* **To do**
1. In the dementia workshop announcement, what is the registration deadline?
2. Retype the dementia workshop announcement from "Tickets for the" to "credits per day.".

* **Provided passage**
National speaker to lead local workshops on dementia
WILLMAR—Dementia expert Teepa Snow will be in Montevideo and Willmar for three days in September to provide information and training for professionals, family caregivers and the general public.
On the first day, Snow will lead an all-day session from 9 a.m. to 4 p.m. Sept. 26 at Our Savior's Lutheran Church in Montevideo. Topics to be covered include the different forms of dementia and best practices in dementia care and communication.
On Sept. 27 she will give an all-day workshop from 9 a.m. to 4 p.m. at the Willmar Assembly of God on coping with challenging behaviors, dealing with distress and pain, and enhancing mobility and reducing the risk for falls.
A third all-day workshop from 9 a.m. to 4 p.m. Sept. 28 at the Willmar Assembly of God will cover quality-of-life strategies for the middle stages of dementia and quality care in the late stages of the disease.
Snow also will present a free session for the community from 6 to 8 p.m. Sept. 27 at the Assembly of God. She will speak on "Understanding Yourself as a Caregiver: What Do You Need to Keep Going?" as well as discuss the decision-making process for when it's time for someone with dementia to stop driving.
Snow is nationally known as an advocate for persons living with dementia and caregivers seeking to improve their skills. She has more than 30 years of experience in geriatrics.
Tickets for the three all-day sessions are $15 per day, including a noon lunch, and $60 per day for continuing education credit and lunch. A two-day pass is $28 for general admission and $110 for those seeking continuing education credit. A three-day pass is $39 for general admission and $150 for continuing education credit. Participants can earn up to six credits per day.
To order tickets or for more information, contact Lori Petersen, 10017 Highway 7 S.E., Clara City, MN 56222, firstname.lastname@example.org, 320-226-2343.
The registration deadline is Sept. 19.
The event is sponsored by the Montevideo Area Memory Loss Network and the West Central Dementia Awareness Network. It is made possible in part by a Minnesota Board on Aging dementia grant.

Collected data

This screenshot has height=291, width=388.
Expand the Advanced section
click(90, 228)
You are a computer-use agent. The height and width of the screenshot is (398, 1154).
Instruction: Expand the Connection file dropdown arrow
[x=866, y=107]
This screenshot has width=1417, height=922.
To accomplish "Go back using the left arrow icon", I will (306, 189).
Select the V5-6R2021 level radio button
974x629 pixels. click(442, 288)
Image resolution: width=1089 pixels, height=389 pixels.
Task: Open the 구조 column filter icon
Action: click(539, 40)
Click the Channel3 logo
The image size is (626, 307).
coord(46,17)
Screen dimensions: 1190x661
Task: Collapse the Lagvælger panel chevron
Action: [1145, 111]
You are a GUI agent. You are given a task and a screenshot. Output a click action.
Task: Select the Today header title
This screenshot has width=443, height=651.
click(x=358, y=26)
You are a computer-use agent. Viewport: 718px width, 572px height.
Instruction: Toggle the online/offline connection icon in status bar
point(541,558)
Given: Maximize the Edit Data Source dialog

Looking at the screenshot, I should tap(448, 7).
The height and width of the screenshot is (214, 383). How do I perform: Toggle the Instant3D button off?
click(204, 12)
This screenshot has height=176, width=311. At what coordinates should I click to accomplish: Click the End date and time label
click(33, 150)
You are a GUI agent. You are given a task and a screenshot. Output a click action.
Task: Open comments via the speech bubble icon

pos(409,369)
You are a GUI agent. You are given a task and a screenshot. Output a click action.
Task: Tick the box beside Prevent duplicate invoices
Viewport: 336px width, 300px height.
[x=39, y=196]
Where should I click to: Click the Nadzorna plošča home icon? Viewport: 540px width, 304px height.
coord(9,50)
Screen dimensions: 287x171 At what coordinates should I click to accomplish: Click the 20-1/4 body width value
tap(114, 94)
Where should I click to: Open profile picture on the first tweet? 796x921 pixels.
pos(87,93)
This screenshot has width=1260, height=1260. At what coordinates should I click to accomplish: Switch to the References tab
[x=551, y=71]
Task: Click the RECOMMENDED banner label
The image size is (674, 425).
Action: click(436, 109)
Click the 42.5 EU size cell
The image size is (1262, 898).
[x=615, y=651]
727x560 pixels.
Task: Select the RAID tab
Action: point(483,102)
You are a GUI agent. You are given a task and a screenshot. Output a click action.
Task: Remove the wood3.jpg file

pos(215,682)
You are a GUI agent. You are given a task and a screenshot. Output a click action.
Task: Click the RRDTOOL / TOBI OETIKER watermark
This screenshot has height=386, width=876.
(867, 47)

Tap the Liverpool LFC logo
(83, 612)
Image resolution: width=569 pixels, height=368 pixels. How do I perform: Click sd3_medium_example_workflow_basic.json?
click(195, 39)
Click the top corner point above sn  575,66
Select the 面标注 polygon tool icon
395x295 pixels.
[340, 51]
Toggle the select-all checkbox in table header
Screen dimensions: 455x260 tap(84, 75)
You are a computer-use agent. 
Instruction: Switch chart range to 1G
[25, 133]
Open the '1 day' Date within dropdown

* **Answers given**
1. Sept. 19

2.
Tickets for the three all-day sessions are $15 per day, including a noon lunch, and $60 per day for continuing education credit and lunch. A two-day pass is $28 for general admission and $110 for those seeking continuing education credit. A three-day pass is $39 for general admission and $150 for continuing education credit. Participants can earn up to six credits per day.